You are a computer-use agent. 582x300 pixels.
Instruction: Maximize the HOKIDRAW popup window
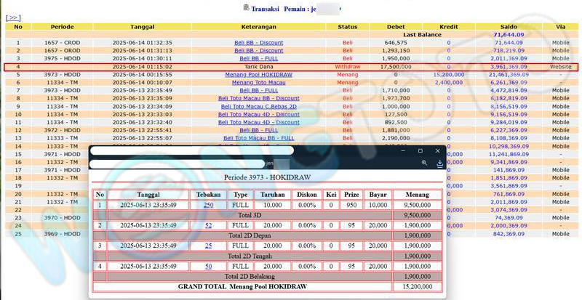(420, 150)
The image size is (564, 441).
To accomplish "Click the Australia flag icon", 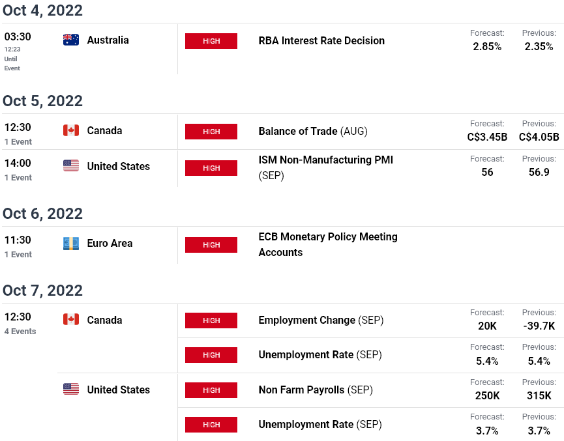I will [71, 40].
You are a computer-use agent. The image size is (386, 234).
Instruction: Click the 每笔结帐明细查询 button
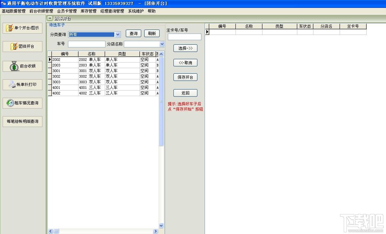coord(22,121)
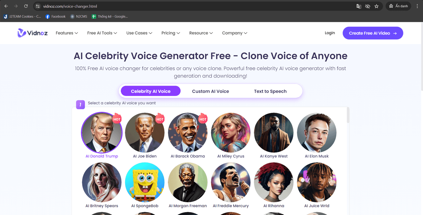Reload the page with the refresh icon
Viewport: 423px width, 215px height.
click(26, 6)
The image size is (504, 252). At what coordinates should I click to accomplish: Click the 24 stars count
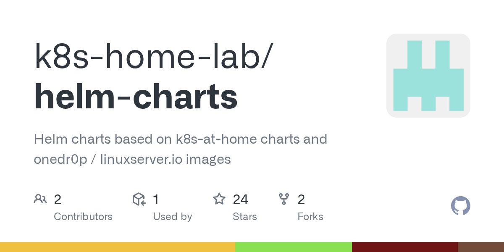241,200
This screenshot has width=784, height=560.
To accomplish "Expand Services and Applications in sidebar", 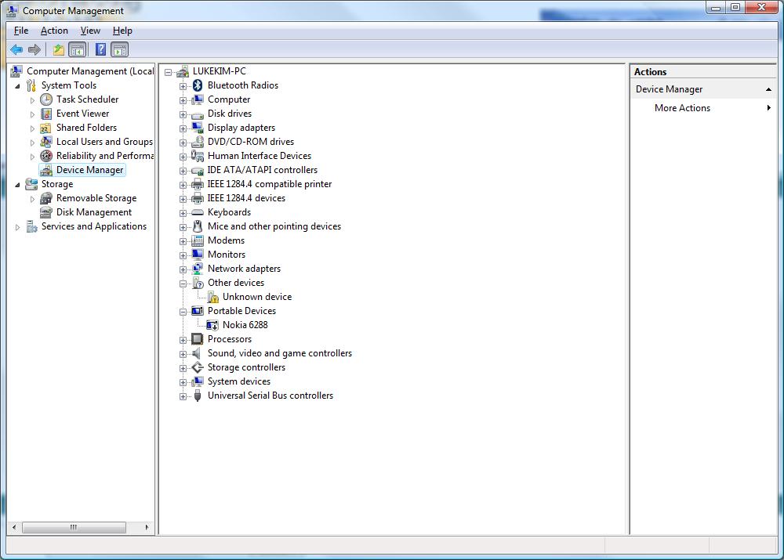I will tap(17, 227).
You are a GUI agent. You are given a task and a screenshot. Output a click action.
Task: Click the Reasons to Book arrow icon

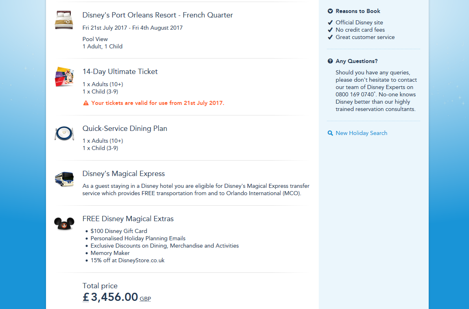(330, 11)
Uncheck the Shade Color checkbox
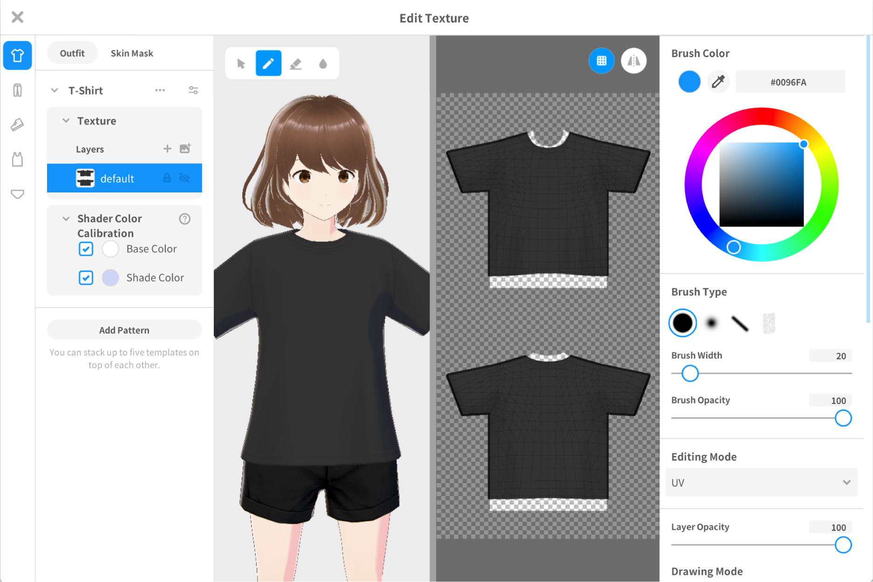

□ □ □ □ □

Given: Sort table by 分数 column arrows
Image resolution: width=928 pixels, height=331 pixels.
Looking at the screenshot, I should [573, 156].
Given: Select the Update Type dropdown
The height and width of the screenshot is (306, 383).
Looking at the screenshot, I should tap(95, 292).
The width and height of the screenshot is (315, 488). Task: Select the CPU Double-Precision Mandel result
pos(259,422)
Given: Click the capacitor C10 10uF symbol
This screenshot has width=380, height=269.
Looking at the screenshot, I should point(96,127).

□ □ □ □ □

» **Work to complete**:
Look through the entries above. Copy out every line holding the word "computer".

» **Reply to the task**:
You are a computer-use agent. 582x300 pixels.
You are a computer-use agent. The image size is (386, 234).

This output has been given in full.